Mr. Kuir Garang
BIO
I am a South Sudanese Canadian poet, writer, and blogger. I am also a PhD candidate in the school of social work at York University, Toronto, Ontario. My PhD dissertation, which I will be defending this September, looks at the historical and modern utility of ‘blackness’ as a human identity by focusing on where it gets its social and ethical currency today. Currently, I’m working on how African-Canadian youth are marginalized in Canadian institutions. My peer-reviewed works have appeared in Critical and Radical Social Work, Journal of Progressive Human Services, Child and Youth Services, Modern African: Politics, History and Society, and Intersectionalities: A Global Journal of Social Work Analysis, Research, Polity, and Practice.
Presentation
Session 2-A. Colorism, Youth Marginality and Empowerment from An Afrocentric Perspective
Description
Colorism affects continental and diaspora Africans (CADA) in more pronounced and pervasive ways even though it is a global phenomenon affecting nearly all racial groups. Its harmfulness and marginalizing effects on CADA are typified by external imposition (inter-group) and internal operationalization (intra-group). These two impositions are consequences of slavery and colonialism (and colonization). In this presentation, I want to emphasize seeing beauty through ‘African’ eyes as an anti-colorism discourse. Existing anti-colorism strategies focus on changing society’s attitude (and institutional policies) toward CADA. While these are necessary, they omit an important component in anti-colorism discourse: historically grounded emotional empowerment and self-centeredness. For the youth, this is problematic. It places their emotional health in the hands of the very system professionals who discriminate against them based on the shades of their skin color. We may tell CADA youth that they are beautiful and that they should be proud of who they are – that ‘black is beautiful’. Without cultural and historical anchorage of this vital advice, however, young people will continue to have less confidence in themselves.

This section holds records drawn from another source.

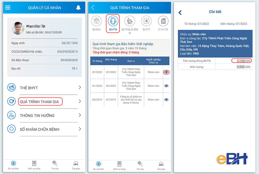View details for 01/2020–06/2022 row eye icon
Image resolution: width=259 pixels, height=174 pixels.
point(166,86)
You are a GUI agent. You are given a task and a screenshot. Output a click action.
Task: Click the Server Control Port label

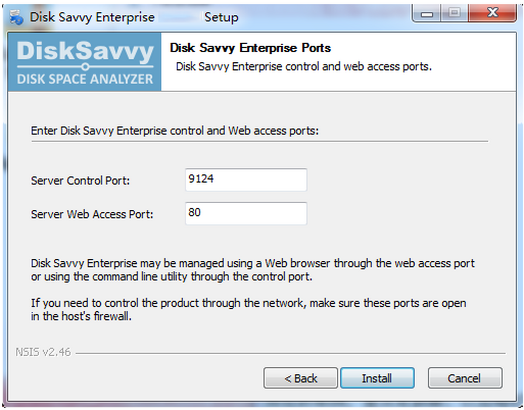click(79, 181)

Using an Afrocentric perspective, I want to emphasize that continental Africans have not always admired European skin appearance in the way they do today (bleaching and preference for light-skinned partners, for instance). There are historical examples showing that Africans were, on first encounter with Europeans, horrified, an even terrified, by European appearance. It is therefore important, I believe, for the youth to understand that modern colorism—the valorization of European appearance, or appearances closer to Europeans’, was (and still is) a historical production meant to elevate European people, unrealistically, as the epitome of beauty. It is a function of power and solipsistic self-evaluation and elevation. This may help the youth centre themselves and challenge marginalizing colorist system professionals by undermining the very foundation of Eurocentric basis of modern colorism and standards of beauty.